How to Create a Font Subset
When building my OpenStreetMap pathfinding visualiser, I initially used flag icons I made in Figma to indicate start and destination points on the map. But the icons themselves were SVGs and a little blurry when rasterised on the canvas. I also had to position them with quite a large offset to make them look like they were sitting on top of the selected graph nodes. This was noticeable when I later made the icons draggable as they would jump a large distance to snap to the mouse's position when dragging started, which didn't look great.
I decided I wanted to use the location marker icon from Material Icons to solve the offset problem, as the marker is visually more central to a selected point so should reduce the dragging jump. I then set about figuring out how I might get that icon to render using deck.gl, which is the library I used to render and animate the pathing. I came across this comment in the deck.gl repository:
Don't use SVG if you want to use Material Icons. Follow the TextLayer example linked above. There is no advantage of using the SVG Material Icons versus using the web font.
I wasn't aware there was a Material Icons font so this gave me a new avenue to explore. But when I looked at the download size of the font it was 348KB! A 348KB download to use one icon is far too much. I couldn't justify that, but I still wanted to use the icon. The obvious question was: could I create a font that only contained that icon? The answer was yes, and the technique I employed to do it has a name: font subsetting.
Now I had two issues to solve:
- What is the character I need from the Material Icons font?
- How could I create a font subset using just that character?
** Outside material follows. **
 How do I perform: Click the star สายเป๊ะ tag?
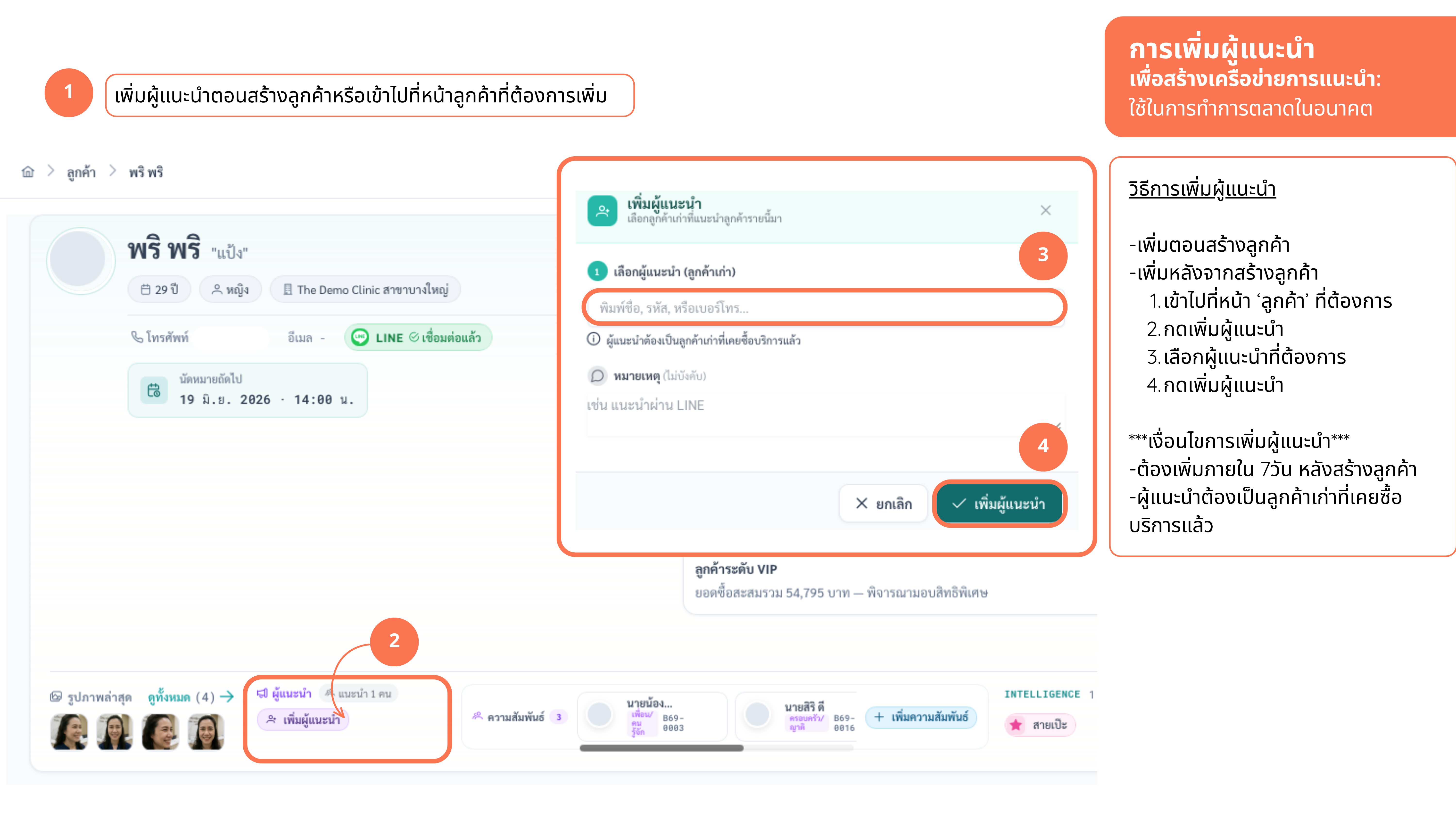pos(1040,725)
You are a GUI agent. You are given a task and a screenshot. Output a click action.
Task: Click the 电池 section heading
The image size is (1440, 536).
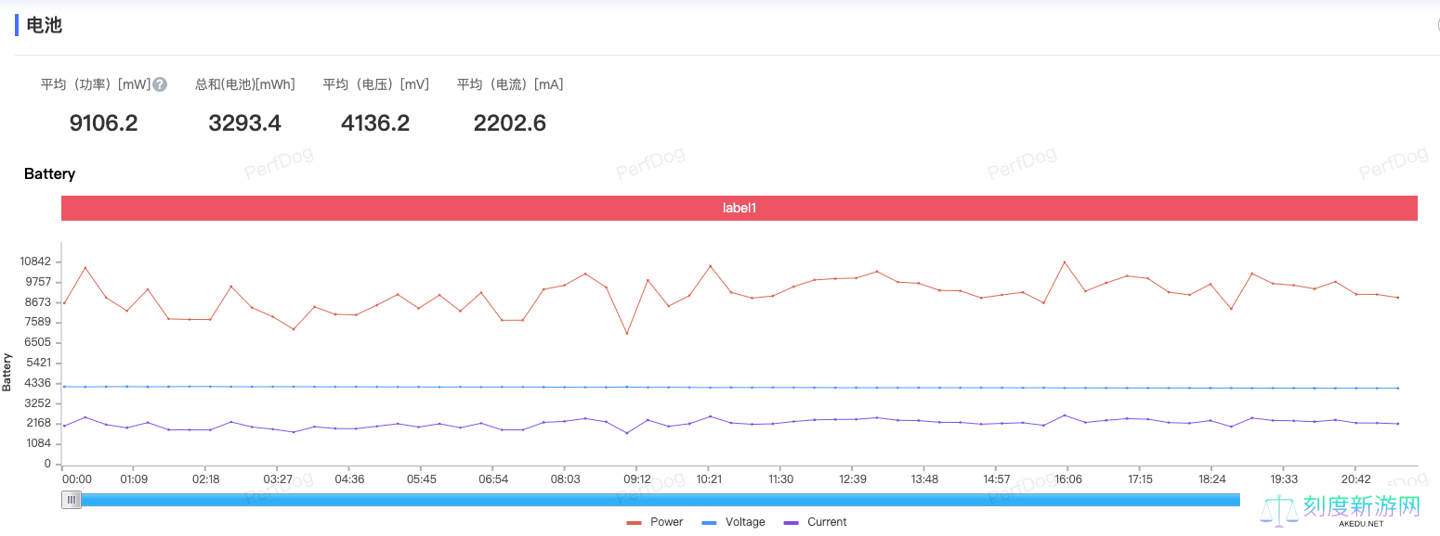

To identify the character, I used Wakamai Fondue ("What can my font do?"). Once you select a font, Wakamai Fondue will analyse it, showing some statistics and the full character set below. Find the characters you're interested in and make a note of the hexadecimal number underneath the character(s) – this number is the Unicode code point of the character. A Unicode code point is a number assigned to a character in the Unicode standard. In the context of a font, this number is used to look up the character's visual representation in the font file. In my case, the location marker has a Unicode code point of E0C8.
Now that I knew what Unicode code point I needed, I had to create a font subset. To do that, I used a python library called fontTools. fontTools has a utility for creating subsets called fontTools.subset.
To install it, run:
py -m pip install fonttools
It also has a dependency on Brotli – Google's compression algorithm – so you'll need to install that too:
py -m pip install brotli
Finally, I ran the following to create a web open font:
py -m fontTools.subset .\MaterialIcons-Regular.ttf
--output-file="Test.woff2"
--flavor=woff2
--layout-features=*
--unicodes=e0c8
The --layout-features=* switch preserves all layout features embedded in the font. Fonts have various typographic features that enable them to render as intended. --unicodes allows you to specify the range of Unicode code points you want to include in the subset. In my case, that's just the location marker at e0c8.
After running the command, I tested the subsetted font in Wakamai Fondue to make sure the location marker was present. All good. The best part? The subsetted font is just 528 bytes – only about 0.15% of the original – and renders perfectly in deck.gl! Mission accomplished.